ARTICLE X. ELECTIONS
A. Candidates
for the offices of President, Vice-president, Secretary, Treasurer, Trustee,
and for the seven other members of the Board shall be nominated to the
Association by a Nominating Committee of a minimum of three members, said
committee to be appointed each year by the President in time for announcement
at the regular February membership meeting.
It shall then submit a slate of recommended candidates at the March
regular membership meeting, and shall announce that additional nominations from
the floor may be made at the next regular meeting (April) when the elections
shall be held as outlined in the following pertinent Articles.
B. The
President's appointment order shall be a formal precept which will direct the
Committee to make its selections of candidates from those members who have
declared not only their willingness to serve, but who are also able to make
adequate commitments of time and energy required by the positions to which they
aspire. In order to equitably distribute
the class-year makeup of the Board, the Committee shall endeavor to include at
least one nominee from each of the most recent class-year decades (e.g. 40's,
50’s, etc.) represented by members generally active in the affairs of the
Association.
C. The
officers, trustee, and the additional seven members of the Board shall be
elected at the Annual Meeting (normally on the third Wednesday of April) from
the committee nominations previously reported and/or such additional
nominations as may be made from the floor.
Except where there is no contest(s), all elections shall be conducted by
secret written ballot conducted by non-candidate ad-hoc tellers appointed by
the President. In the election of the
additional members of the Board, the seven candidates receiving the highest
number of votes of the active members present and voting shall be declared
elected. Each active member present may
vote for not more than seven candidates.
D. The
newly-elected officers and directors shall assume office immediately after the
adjournment of the membership meeting in May and shall serve for one year or
until their respective successors are elected.

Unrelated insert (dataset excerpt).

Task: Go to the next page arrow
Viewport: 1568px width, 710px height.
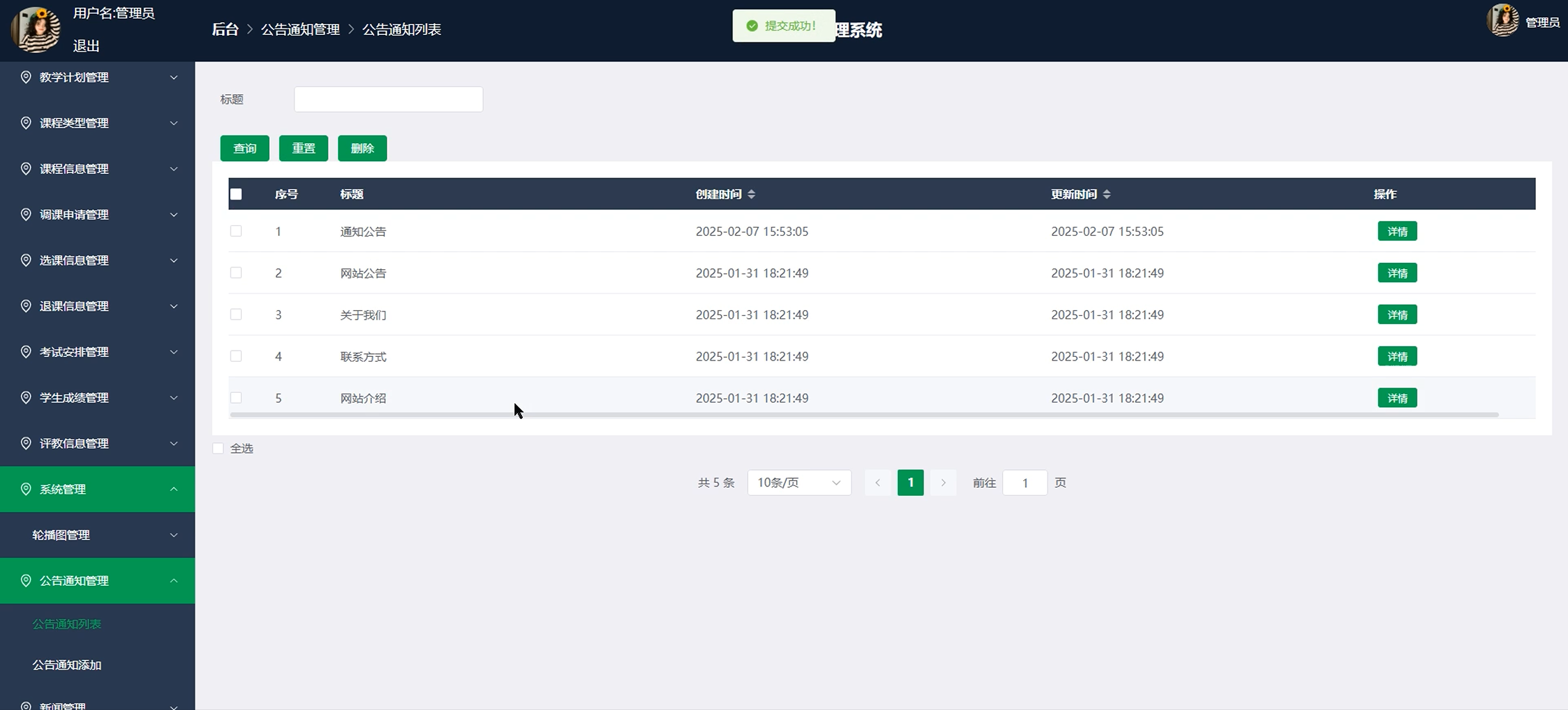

The Chapter Trustee shall assume his duties immediately after the
adjournment on the annual meeting in April, and shall serve his term as
described in Article VIII. No specific
formalities for assuming office are required; however the traditional amenities
for "changing command" shall be observed with respect to turnover of
documents and other material, and notice of any impending urgent business
requiring attention by the incoming administration.
ARTICLE XI. VACANCIES
Should any elected officer position, the
trustee position, or a position on the Board of Directors become vacant prior
to the end of the respective term of office for that position, the Board of
Directors by majority vote shall determine the course of action to follow
regarding the vacant position.
ARTICLE XII. FISCAL YEAR AND AUDIT
A. The Fiscal Year of the Association shall
run annually from 1 June through 31 May of the following year.
B. The President shall annually appoint an
Audit Committee of three active members prior to 1 June to review the books of
record and all supporting documents immediately after the close of the Fiscal
Year, or whenever a vacancy occurs in the office of Treasurer. The audit report shall be signed by all
committee members and retained with the official records of the Association;
and a brief summary thereof shall be announced by the President at the first
subsequent general membership meeting.
ARTICLE XIII. AMENDMENTS
Amendments to these by-laws may be proposed
by any active member prior to 31 December for consideration at the next Annual
Meeting. Upon review by the Board of
Directors, the proposed amendment shall be placed on the ballot for such
meeting. If approved by a majority vote of the active members present and
voting, the amendment shall thereupon become effective.